* Instructions for the task: Only the final stretch of the data is wanted: reproduce the line containing "Given: Click red" and each line after it, exactly.

* Task input:
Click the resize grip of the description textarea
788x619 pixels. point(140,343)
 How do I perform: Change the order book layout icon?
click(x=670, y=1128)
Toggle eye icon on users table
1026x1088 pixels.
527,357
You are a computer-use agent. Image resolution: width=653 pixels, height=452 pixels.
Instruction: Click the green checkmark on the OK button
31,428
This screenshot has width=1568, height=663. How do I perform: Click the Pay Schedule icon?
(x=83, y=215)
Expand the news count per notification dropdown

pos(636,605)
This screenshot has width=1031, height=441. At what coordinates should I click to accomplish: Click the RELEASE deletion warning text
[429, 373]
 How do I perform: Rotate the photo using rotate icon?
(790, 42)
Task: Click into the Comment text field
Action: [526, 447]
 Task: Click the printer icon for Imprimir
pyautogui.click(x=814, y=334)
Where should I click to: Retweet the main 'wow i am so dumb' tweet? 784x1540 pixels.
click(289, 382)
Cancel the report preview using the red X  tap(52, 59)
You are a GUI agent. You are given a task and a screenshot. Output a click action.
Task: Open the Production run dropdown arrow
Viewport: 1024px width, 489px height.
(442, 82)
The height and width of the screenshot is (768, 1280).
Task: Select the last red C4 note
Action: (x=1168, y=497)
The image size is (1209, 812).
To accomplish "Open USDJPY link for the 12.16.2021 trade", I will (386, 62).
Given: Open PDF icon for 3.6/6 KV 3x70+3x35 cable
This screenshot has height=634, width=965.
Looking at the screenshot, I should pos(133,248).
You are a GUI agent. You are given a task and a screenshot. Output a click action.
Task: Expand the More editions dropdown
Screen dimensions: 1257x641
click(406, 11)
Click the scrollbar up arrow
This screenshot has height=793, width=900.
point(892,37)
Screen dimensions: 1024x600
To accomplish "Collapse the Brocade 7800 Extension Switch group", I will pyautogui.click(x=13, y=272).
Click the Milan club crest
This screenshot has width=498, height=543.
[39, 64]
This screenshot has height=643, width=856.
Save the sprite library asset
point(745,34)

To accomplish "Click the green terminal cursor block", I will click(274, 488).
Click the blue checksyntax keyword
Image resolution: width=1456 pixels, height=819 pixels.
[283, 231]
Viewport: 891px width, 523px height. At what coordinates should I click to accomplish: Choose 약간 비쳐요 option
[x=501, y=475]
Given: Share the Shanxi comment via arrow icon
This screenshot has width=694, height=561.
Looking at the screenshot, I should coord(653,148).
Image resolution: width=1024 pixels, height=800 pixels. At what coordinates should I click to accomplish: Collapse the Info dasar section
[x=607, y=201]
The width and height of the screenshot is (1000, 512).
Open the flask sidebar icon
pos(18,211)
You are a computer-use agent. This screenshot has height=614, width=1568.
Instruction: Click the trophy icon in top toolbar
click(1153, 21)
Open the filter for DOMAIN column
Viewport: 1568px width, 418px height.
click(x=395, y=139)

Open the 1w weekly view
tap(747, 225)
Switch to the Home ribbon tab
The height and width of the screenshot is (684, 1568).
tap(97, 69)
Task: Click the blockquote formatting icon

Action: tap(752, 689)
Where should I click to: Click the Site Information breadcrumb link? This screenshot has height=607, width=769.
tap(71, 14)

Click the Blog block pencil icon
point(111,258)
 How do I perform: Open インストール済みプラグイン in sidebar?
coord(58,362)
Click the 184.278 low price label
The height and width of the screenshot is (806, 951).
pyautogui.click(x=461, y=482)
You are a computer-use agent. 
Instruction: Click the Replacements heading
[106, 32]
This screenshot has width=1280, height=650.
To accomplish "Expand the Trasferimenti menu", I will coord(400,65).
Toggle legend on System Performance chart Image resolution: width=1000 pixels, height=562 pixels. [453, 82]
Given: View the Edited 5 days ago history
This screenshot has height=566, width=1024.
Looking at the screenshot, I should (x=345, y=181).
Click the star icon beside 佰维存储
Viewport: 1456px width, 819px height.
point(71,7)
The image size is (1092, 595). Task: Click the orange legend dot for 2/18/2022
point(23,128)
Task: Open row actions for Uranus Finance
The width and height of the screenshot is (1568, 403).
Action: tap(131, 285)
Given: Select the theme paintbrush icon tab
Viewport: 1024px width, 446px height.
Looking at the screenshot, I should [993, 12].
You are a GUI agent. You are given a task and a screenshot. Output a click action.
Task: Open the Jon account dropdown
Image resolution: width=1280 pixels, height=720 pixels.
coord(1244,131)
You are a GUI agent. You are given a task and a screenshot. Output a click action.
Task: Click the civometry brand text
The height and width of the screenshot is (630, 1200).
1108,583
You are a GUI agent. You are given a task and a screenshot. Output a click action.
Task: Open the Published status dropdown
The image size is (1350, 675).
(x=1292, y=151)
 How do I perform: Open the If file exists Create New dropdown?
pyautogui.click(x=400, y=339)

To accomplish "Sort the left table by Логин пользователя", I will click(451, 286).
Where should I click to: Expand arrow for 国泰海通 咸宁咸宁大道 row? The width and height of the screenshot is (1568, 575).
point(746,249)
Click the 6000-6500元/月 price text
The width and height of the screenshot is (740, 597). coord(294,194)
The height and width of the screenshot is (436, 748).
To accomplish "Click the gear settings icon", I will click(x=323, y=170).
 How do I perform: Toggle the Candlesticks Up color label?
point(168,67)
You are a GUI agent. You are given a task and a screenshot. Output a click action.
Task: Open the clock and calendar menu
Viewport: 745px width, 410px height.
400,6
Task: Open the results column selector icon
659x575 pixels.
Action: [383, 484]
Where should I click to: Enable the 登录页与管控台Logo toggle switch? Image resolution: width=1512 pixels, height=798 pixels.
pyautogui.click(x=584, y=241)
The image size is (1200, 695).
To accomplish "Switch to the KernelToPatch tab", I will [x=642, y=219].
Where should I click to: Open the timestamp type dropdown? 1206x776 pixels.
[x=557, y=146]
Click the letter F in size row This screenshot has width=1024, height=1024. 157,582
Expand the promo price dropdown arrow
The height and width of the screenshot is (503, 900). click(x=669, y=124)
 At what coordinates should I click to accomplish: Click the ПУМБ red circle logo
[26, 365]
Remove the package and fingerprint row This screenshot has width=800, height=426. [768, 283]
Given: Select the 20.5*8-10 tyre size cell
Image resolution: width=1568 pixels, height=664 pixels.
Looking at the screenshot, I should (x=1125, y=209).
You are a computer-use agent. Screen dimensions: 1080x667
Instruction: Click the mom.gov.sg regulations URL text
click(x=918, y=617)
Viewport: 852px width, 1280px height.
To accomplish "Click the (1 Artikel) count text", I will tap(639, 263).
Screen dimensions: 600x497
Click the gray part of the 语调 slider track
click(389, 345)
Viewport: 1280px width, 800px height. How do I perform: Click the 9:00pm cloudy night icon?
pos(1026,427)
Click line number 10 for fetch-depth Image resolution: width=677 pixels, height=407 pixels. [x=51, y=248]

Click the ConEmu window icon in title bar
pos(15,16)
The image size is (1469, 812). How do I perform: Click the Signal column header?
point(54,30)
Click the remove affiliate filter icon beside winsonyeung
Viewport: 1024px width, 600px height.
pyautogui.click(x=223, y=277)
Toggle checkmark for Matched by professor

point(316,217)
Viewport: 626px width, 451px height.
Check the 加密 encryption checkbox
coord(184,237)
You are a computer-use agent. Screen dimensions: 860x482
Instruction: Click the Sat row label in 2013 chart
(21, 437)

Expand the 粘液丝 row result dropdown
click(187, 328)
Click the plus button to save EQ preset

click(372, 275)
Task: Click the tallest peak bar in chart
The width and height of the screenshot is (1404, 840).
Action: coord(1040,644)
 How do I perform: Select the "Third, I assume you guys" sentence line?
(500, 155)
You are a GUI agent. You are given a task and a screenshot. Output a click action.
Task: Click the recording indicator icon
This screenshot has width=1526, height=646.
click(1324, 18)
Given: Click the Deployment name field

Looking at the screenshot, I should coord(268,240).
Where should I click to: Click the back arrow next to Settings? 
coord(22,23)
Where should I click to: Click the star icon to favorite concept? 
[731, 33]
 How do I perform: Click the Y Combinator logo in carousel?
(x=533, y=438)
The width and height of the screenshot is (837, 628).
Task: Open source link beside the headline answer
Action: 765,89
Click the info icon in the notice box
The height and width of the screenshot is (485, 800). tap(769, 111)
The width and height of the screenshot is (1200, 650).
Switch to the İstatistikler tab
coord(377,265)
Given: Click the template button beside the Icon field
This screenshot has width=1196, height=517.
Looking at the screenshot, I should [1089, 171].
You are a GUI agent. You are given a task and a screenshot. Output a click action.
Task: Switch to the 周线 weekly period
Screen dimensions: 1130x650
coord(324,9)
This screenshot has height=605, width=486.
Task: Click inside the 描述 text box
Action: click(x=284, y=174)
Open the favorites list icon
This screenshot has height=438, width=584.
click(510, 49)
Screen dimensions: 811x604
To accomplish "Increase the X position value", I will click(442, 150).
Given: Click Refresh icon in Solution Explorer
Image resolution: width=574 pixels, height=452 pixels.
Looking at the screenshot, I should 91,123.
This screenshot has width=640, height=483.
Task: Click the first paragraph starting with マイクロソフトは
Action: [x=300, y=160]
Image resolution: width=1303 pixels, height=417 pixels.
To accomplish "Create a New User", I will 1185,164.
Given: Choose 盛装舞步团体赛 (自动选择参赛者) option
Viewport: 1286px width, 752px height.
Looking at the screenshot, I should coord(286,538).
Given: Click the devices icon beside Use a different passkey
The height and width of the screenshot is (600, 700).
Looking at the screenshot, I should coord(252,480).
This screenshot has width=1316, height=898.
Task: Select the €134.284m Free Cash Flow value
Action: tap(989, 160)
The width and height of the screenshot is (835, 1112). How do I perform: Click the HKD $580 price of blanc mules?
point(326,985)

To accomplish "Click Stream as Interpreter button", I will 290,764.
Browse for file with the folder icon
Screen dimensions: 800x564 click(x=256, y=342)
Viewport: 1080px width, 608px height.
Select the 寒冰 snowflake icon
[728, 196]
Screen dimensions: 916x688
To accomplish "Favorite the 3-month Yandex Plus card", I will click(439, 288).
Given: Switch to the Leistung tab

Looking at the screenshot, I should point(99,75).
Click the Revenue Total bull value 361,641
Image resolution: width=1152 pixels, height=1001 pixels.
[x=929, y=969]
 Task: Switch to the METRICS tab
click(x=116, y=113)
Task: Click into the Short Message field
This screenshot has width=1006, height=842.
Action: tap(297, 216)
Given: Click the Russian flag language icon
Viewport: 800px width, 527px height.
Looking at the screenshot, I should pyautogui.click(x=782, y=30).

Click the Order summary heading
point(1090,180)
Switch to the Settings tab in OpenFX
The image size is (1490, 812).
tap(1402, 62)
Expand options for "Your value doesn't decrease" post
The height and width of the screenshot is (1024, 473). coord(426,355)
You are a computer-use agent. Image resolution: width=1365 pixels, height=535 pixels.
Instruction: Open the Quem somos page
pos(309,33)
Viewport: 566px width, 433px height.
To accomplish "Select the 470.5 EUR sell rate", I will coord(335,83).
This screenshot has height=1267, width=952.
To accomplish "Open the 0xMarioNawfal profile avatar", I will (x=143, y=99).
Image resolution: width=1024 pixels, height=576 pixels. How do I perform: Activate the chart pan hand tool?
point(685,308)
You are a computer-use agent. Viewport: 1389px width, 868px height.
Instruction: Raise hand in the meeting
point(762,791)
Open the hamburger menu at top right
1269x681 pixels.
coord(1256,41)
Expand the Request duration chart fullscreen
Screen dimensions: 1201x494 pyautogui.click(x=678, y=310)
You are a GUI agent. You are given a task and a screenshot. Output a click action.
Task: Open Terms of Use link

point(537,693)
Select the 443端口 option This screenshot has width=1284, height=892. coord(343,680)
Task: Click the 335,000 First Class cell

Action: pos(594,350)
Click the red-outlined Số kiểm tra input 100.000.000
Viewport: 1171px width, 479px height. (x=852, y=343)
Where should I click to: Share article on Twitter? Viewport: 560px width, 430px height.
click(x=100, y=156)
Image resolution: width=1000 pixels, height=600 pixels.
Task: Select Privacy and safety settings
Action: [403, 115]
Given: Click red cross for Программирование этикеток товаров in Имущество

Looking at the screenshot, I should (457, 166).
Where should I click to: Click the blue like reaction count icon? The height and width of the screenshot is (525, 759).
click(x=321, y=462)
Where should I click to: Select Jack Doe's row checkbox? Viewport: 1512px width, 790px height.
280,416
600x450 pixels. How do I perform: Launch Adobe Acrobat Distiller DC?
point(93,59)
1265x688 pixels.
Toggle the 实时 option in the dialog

* Solution to the exercise:
Given: Click red cross for Программирование этикеток товаров in Имущество

Looking at the screenshot, I should (457, 166).
Where should I click to: Click the blue like reaction count icon? The height and width of the screenshot is (525, 759).
click(x=321, y=462)
Where should I click to: Select Jack Doe's row checkbox? Viewport: 1512px width, 790px height.
280,416
600x450 pixels. How do I perform: Launch Adobe Acrobat Distiller DC?
point(93,59)
1265x688 pixels.
Toggle the 实时 option in the dialog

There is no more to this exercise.